ФРАГМЕНТ ДОКУМЕНТА:
Собранные раритеты мы реставрировали, а потом продавали, часто за валюту.
Тогда для нас это была забавная игра, но жизнь все расставила по местам. Мне потребовалось немало времени и борьбы с самим собой, чтобы осознать: нельзя наживаться на том, что для других свято. А потом я пришел и к осознанию духовного начала человека. И когда в моей жизни появилось самое для меня дорогое — моя дочь, я вместе с ней принял крещение…
Однако это случилось много позже, а тогда вторая, «закулисная», жизнь не мешала мне стать ведущим актером и переиграть множество главных ролей. Жизнь была сплошным праздником — водились деньги, игрались роли. Вскоре в Питере я на улице случайно познакомился с девушкой. Позже она стала моей женой и переехала ко мне в Москву. Жили мы хорошо, в полном согласии, правда, недолго — ровно год.
В то время у меня появился новый знакомый по прозвищу Сказочник, который профессионально занимался валютными операциями. Как-то мы со Слоном что-то ему продали, а он расплатился с нами частично деньгами и чуть-чуть золотыми червонцами. Эта мелкая, по нынешним временам копеечная, сделка обернулась для меня большой бедой.
В одно прекрасное утро ко мне домой нагрянули с обыском. Человек двадцать людей в штатском перевернули вверх дном всю квартиру и нашли сумасшедшую ценность — две золотые монеты. Но этого оказалось достаточно, чтобы увезти меня на Лубянку — дело было в ведении КГБ.

ВЫДЕРЖКА ИЗ ДАННЫХ:
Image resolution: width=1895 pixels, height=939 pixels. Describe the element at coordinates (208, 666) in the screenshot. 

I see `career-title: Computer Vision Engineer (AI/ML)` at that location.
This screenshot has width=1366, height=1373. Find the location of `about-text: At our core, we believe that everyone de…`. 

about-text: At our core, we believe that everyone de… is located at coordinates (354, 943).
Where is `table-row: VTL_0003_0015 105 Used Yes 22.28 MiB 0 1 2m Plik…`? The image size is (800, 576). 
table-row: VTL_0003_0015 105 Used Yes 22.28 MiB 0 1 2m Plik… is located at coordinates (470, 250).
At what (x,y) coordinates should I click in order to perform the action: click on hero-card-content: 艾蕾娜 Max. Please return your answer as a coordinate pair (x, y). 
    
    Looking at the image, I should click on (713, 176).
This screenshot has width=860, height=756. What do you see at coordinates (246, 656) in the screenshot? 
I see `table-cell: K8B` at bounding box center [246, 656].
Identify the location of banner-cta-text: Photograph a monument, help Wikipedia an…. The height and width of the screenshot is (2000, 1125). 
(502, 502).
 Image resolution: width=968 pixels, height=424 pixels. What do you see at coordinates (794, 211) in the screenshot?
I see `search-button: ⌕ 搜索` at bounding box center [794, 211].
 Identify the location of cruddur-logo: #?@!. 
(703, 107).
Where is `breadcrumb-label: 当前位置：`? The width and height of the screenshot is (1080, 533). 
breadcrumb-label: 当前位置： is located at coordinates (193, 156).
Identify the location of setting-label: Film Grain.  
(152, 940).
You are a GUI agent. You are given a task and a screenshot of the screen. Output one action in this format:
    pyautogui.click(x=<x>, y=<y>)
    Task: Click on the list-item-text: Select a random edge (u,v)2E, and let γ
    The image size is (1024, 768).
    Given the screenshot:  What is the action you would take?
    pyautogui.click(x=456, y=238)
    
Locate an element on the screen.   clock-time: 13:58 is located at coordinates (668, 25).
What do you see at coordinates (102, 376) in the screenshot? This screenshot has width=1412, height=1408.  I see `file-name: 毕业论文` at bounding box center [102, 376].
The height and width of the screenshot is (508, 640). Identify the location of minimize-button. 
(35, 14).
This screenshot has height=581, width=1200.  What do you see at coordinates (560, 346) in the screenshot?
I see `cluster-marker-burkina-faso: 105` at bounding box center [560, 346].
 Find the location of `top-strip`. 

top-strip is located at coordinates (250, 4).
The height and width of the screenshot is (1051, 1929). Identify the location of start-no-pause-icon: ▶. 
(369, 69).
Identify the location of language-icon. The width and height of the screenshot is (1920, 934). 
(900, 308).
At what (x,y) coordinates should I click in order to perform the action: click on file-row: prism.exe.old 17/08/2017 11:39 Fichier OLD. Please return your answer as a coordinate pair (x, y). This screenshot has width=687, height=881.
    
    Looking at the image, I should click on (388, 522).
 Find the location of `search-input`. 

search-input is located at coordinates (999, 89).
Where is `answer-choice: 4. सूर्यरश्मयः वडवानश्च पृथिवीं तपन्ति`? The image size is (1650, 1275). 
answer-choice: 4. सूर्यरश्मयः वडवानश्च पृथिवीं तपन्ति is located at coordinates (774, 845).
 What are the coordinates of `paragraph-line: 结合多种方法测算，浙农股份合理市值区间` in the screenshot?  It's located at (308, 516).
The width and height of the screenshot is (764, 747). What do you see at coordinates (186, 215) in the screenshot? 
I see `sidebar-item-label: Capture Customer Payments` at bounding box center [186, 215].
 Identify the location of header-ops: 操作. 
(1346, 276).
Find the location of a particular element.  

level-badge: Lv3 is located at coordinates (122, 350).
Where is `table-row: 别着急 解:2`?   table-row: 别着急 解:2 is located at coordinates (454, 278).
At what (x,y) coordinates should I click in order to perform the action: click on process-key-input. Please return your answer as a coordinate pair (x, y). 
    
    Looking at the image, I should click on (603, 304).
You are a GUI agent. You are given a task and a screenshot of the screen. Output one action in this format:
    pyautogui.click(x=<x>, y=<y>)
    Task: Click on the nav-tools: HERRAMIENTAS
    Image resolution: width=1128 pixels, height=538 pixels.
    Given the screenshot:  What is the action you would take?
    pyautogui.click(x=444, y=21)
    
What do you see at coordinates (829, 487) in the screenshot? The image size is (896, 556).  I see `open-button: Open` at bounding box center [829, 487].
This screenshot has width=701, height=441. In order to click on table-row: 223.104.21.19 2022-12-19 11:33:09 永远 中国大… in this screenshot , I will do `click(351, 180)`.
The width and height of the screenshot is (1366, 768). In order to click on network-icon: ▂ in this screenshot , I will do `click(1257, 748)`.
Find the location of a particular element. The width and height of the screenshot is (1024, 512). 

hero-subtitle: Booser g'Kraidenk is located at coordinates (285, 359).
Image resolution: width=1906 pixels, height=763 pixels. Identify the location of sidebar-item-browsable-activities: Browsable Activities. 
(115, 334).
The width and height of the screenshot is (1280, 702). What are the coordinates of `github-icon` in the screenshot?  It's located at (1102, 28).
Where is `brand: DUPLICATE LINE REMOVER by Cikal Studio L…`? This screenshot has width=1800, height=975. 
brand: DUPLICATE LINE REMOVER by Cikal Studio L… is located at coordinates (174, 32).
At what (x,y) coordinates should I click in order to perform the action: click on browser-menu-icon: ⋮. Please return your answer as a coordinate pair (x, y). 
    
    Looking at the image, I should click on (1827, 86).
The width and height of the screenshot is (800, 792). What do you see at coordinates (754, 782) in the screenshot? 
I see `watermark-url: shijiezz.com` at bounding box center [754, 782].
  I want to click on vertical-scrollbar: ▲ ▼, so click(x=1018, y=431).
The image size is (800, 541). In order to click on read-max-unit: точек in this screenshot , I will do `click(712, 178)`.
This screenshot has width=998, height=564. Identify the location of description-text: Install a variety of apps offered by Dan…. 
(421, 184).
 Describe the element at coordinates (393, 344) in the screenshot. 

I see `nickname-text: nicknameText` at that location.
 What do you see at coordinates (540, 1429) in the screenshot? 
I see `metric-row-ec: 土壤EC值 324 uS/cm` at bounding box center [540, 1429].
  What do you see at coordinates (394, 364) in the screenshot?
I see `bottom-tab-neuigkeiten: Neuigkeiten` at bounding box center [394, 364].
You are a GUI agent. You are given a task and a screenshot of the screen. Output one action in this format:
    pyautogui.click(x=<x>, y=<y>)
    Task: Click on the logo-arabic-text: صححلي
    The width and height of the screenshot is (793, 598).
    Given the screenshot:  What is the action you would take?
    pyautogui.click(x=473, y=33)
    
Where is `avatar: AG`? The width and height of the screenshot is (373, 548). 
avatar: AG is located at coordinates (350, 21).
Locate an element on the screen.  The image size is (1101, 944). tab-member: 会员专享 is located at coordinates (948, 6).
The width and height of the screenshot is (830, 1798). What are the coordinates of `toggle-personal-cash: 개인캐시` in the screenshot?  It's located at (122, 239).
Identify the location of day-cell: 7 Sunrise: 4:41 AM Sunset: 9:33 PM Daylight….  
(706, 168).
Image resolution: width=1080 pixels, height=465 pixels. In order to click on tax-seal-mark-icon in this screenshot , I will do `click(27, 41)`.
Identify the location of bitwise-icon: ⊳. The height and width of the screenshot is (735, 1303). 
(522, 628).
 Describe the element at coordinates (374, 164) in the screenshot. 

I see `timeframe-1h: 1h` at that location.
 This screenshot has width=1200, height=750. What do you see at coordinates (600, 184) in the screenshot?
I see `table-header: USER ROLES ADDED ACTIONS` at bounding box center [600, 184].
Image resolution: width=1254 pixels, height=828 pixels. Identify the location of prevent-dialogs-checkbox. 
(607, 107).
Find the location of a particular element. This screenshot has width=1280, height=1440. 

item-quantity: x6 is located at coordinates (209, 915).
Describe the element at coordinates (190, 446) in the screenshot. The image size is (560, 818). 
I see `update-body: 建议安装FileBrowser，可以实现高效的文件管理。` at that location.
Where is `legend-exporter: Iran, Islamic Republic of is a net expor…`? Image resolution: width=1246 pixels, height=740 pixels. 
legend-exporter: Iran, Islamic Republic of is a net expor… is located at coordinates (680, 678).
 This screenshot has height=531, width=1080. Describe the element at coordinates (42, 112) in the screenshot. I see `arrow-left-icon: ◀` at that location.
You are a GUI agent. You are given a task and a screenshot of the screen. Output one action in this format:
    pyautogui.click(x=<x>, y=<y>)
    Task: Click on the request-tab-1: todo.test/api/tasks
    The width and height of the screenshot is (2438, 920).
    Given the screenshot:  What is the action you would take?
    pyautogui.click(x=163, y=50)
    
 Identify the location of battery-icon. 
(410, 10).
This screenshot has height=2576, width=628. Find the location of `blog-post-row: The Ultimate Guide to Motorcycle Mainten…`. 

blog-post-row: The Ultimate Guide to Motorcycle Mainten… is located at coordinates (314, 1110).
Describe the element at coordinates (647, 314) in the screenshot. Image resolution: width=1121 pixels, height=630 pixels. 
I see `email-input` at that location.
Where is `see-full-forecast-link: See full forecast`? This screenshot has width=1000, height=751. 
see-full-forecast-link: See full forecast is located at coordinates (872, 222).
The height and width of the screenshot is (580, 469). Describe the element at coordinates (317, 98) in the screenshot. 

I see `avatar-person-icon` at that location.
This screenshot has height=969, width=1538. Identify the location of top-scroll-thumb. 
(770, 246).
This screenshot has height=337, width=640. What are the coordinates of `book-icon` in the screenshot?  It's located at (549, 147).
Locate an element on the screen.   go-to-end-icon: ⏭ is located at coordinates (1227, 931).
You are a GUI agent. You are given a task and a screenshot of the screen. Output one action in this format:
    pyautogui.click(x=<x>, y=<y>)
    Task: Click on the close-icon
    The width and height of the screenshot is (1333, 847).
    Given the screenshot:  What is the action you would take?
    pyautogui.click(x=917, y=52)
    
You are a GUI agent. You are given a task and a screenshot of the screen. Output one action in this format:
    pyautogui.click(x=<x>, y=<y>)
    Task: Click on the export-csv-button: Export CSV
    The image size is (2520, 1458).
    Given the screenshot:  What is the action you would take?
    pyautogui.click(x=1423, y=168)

ТРЕБУЕМОЕ ДЕЙСТВИЕ 1: Замените «Питере» на «Ленинграде» и выпишите фрагмент документа от слов «Собранные раритеты мы» до слов «недолго — ровно год.» включительно уже с этой заменой.
ТРЕБУЕМОЕ ДЕЙСТВИЕ 2: Подхватите рассказ из фрагмента документа о жизни актера и продолжите его сразу после последнего предложения.
Пункты из выдержки данных никак не связаны с фрагментом документа.

ОЖИДАЕМЫЙ ОТВЕТ 1:
Собранные раритеты мы реставрировали, а потом продавали, часто за валюту.
Тогда для нас это была забавная игра, но жизнь все расставила по местам. Мне потребовалось немало времени и борьбы с самим собой, чтобы осознать: нельзя наживаться на том, что для других свято. А потом я пришел и к осознанию духовного начала человека. И когда в моей жизни появилось самое для меня дорогое — моя дочь, я вместе с ней принял крещение…
Однако это случилось много позже, а тогда вторая, «закулисная», жизнь не мешала мне стать ведущим актером и переиграть множество главных ролей. Жизнь была сплошным праздником — водились деньги, игрались роли. Вскоре в Ленинграде я на улице случайно познакомился с девушкой. Позже она стала моей женой и переехала ко мне в Москву. Жили мы хорошо, в полном согласии, правда, недолго — ровно год.

ОЖИДАЕМЫЙ ОТВЕТ 2:
На допросе я быстро смекнул, что Сказочник засыпался на серьезной — иначе им не занялась бы Лубянка — валютной операции, его взяли, он дает показания и сдал меня. Следователь хотел получить от меня показания на Сказочника и, понимая мою роль мелкой сошки, сказал: «Колись, Долинский. Лучше проходить по делу хорошим свидетелем, чем плохим подсудимым». Колоться я не стал, твердо стоя на том, что проклятые золотые червонцы остались мне от бабушки. Однако перепугался основательно и, когда меня, ничего не добившись, отпустили, прямо с Лубянки помчался к своему двоюродному брату Мише Вишневскому — мужику тертому, прошедшему огонь, воду и медные трубы. Мишаня одобрил мое поведение на допросе, но успокаивать меня не стал: «Дело серьезное, от тебя так просто не отвяжутся. Главное — ничего на себя не брать, «да» успеешь сказать на суде. Не видел, не помню, не знаю…»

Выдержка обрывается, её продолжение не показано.